Edmonds fell in love with performing at an early age and in an unusual place. He was an acolyte in his local Episcopal church in Baton Rouge, Louisiana, and there he became entranced by the theatrical element of the ceremonies he took part in.
Years later he told a newspaper reporter, "The ceremony of the church was very appealing to me. Everything was translatable into theater. The congregation was the audience, and I held a great, brass crucifix, and I led the choir in. We wore costumes. Everything was theatrical."
Soon, sitting in the local movie theater, Edmonds realized he wanted to be an actor. After serving in World War II and then graduating from the Carnegie Institute of Technology (now Carnegie Melon) in Pittsburgh, Pa., the handsome, tall, blond man moved to New York City in 1948.
Soon he was appearing on stage and in a new medium: television. Among his early TV appearances was as Grumio in the 1950 Studio One production of "Taming of the Shrew," which starred Charlton Heston.
Louis made his Broadway debut in "Candide" in 1956. Other Broadway appearances included "Maybe Tuesday" in 1958, "A Passage to India" in 1962, and "Fire!" in 1969.
In 1966, Louis appeared in the first episode of the ground-breaking soap opera "Dark Shadows," opposite movie star Joan Bennett, as Roger Collins. Louis stayed with the Gothic soap for it's entire five year run, playing several characters, including Edward Collins and Daniel Collins.
In 1970, Louis and most of the rest of the primary cast of Dark Shadows appeared on the big screen in the film "House of Dark Shadows." In the movie, Louis' character, Roger, became a vampire and was graphically staked on-screen.
Louis' other movie credits include the Troy Donahue spy movie "Come Spy With Me" (1967) and "The Exterminator" (1980), in which he had a cameo as the chief of the CIA.
In 1979, Louis joined the cast of "All My Children" playing a con man targeting rich divorcee Phoebe Tyler (played by Ruth Warrick, best known as one of the stars of the film classic "Citizen Kane").
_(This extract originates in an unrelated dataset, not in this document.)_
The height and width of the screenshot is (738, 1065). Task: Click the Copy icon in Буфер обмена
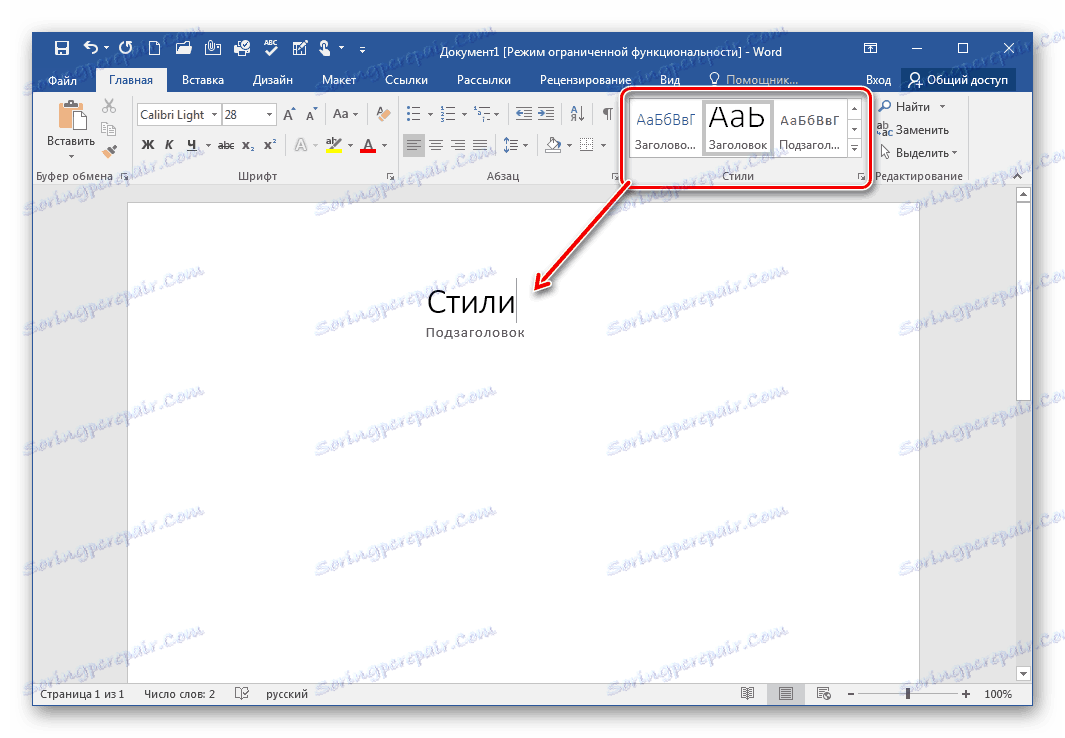(107, 128)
Louis' Langely Wallingford was soon redeemed by love, however, and the role, which was originally intended to be short-term, was extended into the longest of his career.
TV legend Carol Burnett briefly joined the cast of "All My Children" to play Langley's daughter, Verla Grubb in the 1980s. She returned to the show for a few episodes in 1995, which turned out to be Louis' last appearances on the show. He had undergone surgery for throat cancer a few years earlier, and never fully recovered his strength and stamina.
Aside from a small role in the 1997 direct-to-video movie "Next Year Jerusalem," Edmonds retired to his Setauket, Long Island home (dubbed "The Rookery"), which was where his health took a downturn in March 2001. He was rushed to the Stonybrook, NY, hospital, where he quickly succumbed to respiratory failure.